EXCERPTED PASSAGE:
┌────────

# Explaining a model

| | | |
|-|-|-|
|[ ![Creative Commons License](images/cc4.png)](http://creativecommons.org/licenses/by-nc/4.0/) |[ ![aGrUM](images/logoAgrum.png)](https://agrum.org) |[ ![interactive online version](images/atbinder.svg)](https://agrum.gitlab.io/extra/agrum_at_binder.html)

In [1]:
import time

import pandas as pd

import pyagrum as gum
import pyagrum.lib.explain as expl

## Building the model

We build a simple graph for the example

In [2]:
template = gum.fastBN("X1->X2->Y;X3->Z->Y;X0->Z;X1->Z;X2->R[5];Z->R;X1->Y")
data_path = "res/shap/Data_6var_direct_indirect.csv"

# gum.generateSample(template,1000,data_path)

learner = gum.BNLearner(data_path, template)
bn = learner.learnParameters(template.dag())
bn

## 1-independence list (w.r.t. the class Y)
Given a model, it may be interesting to investigate the conditional independences of the class Y created by this very model.

In [3]:
# this function explores all the CI between 2 variables and computes the p-values w.r.t to a csv file.
expl.independenceListForPairs(bn, data_path)

AttributeError: module 'pyagrum.lib.explain' has no attribute 'independenceListForPairs'

... with respect to a specific target.

In [None]:
expl.independenceListForPairs(bn, data_path, target="Y")

## 2-ShapValues : explaining a Bayesian network as a classifier

In [None]:
print(expl.ShapValues.__doc__)

The ShapValue class implements the calculation of Shap values in Bayesian networks. It is necessary to specify a target and to provide a Bayesian network whose parameters are known and will be used later in the different calculation methods.

In [None]:
gumshap = expl.ShapValues(bn, "Y")

### Compute Conditionnal in Bayesian Network

A dataset (as a `pandas.dataframe`) must be provided so that the Bayesian network can learn its parameters and then predict.

The method `conditional` computes the conditonal shap values using the Bayesian Networks. It returns 2 graphs and a dictionary. The first one shows the distribution of the shap values for each of the variables, the second one classifies the variables by their importance.

└────────

(Data entries)
┌────────

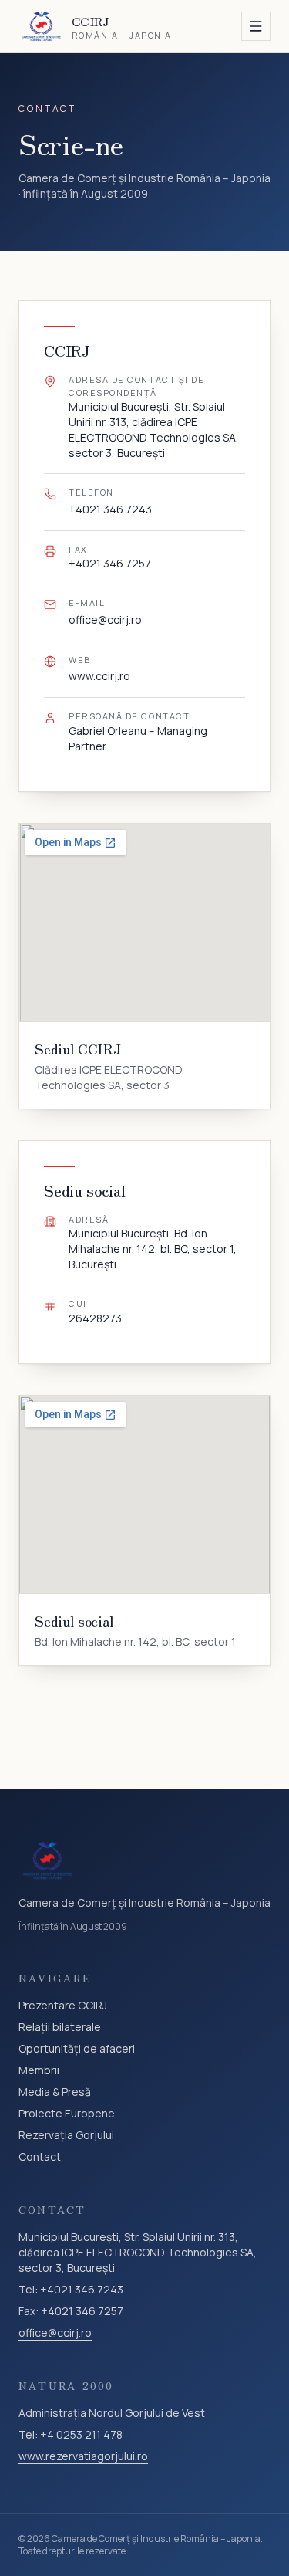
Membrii (38, 2070)
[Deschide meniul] (256, 26)
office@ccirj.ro (105, 619)
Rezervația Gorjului (66, 2134)
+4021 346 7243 (110, 509)
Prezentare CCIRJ (62, 2005)
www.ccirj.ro (99, 676)
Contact (39, 2156)
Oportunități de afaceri (76, 2048)
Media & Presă (54, 2091)
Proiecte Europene (66, 2113)
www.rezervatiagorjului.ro (83, 2456)
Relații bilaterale (59, 2026)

└────────

STATED PROBLEM: Pick up the notebook on explaining a Bayesian network with pyAgrum right after its last sentence and carry it on.

OUTPUT FOR THIS EXERCISE:
In [None]:
train = pd.read_csv(data_path).sample(frac=1.0)

In [None]:
t_start = time.time()
resultat = gumshap.conditional(train, plot=True, plot_importance=True, percentage=False)
print(f"Run Time : {time.time() - t_start} sec")

In [None]:
t_start = time.time()
resultat = gumshap.conditional(train, plot=False, plot_importance=True, percentage=False)
print(f"Run Time : {time.time() - t_start} sec")

In [None]:
result = gumshap.conditional(train, plot=True, plot_importance=False, percentage=False)
# result is a Dict[str,float] of the different Shapley values for all nodes.

The result is returned as a dictionary, the keys are the names of the features and the associated value is the absolute value of the average of the calculated shap.

In [None]:
t_start = time.time()
resultat = gumshap.conditional(train, plot=False, plot_importance=False, percentage=False)
print(f"Run Time : {time.time() - t_start} sec")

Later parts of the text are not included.